## 抜粋文:
+===+

人間の本質を追求し暴きながらも、弱きものを慈しむ「僕」。

この小説『道化の華』は、心中未遂事件を起こした太宰が、その題材を通して、自己に投影させた
大庭葉造なる主人公に心象を語らせます。物語はフィクションながら、自殺未遂は事実なので、まさに作中劇(メタフィクション)の構造となっています。

ほぼ遺作となる『人間失格』の主人公である大庭葉蔵が、この『道化の華』にすでに登場しています。葉蔵は “園” という女給と鎌倉の海で心中をはかり、女性だけが死んでしまいます。

第三者として登場する「僕」は、この小説の作者であり太宰自身です。実際に太宰は二十一歳のときに入水自殺未遂をはかっています。

+===+

## データ一覧:

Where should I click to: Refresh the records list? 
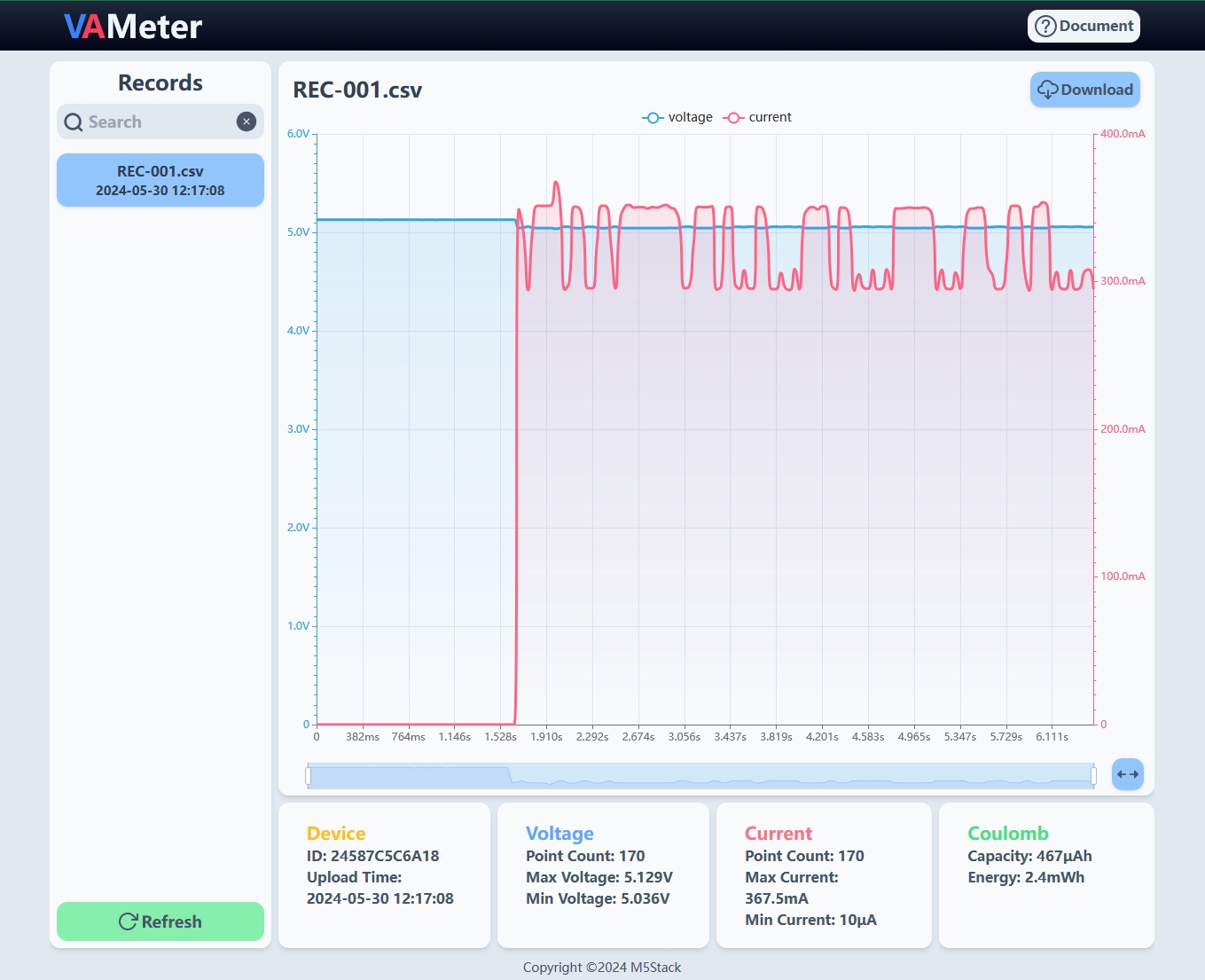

+===+

## 短い問題 1:
上の抜粋文では、太宰が実際に入水自殺未遂をはかったのは何歳のときとされていますか。
## 短い問題 2:
抜粋文の最後の二つの段落で『道化の華』に登場するとされている人物を、すべて挙げてください。
## 短い問題 3:
次の(a)〜(c)が上の抜粋文の内容と一致するかを、それぞれ「はい」か「いいえ」で答え、根拠となる抜粋文の語句をそのまま引用してください。
(a) 『道化の華』では、葉蔵と心中をはかった女性だけが死ぬ。
(b) 『道化の華』の物語はフィクションではない。
(c) 大庭葉蔵は『人間失格』で初めて登場した人物である。

## 記述回答 1:
二十一歳のときです。

## 記述回答 2:
大庭葉蔵、園、「僕」

## 記述回答 3:
(a) はい。「女性だけが死んでしまいます」
(b) いいえ。「物語はフィクションながら」
(c) いいえ。「ほぼ遺作となる『人間失格』の主人公である大庭葉蔵が、この『道化の華』にすでに登場しています」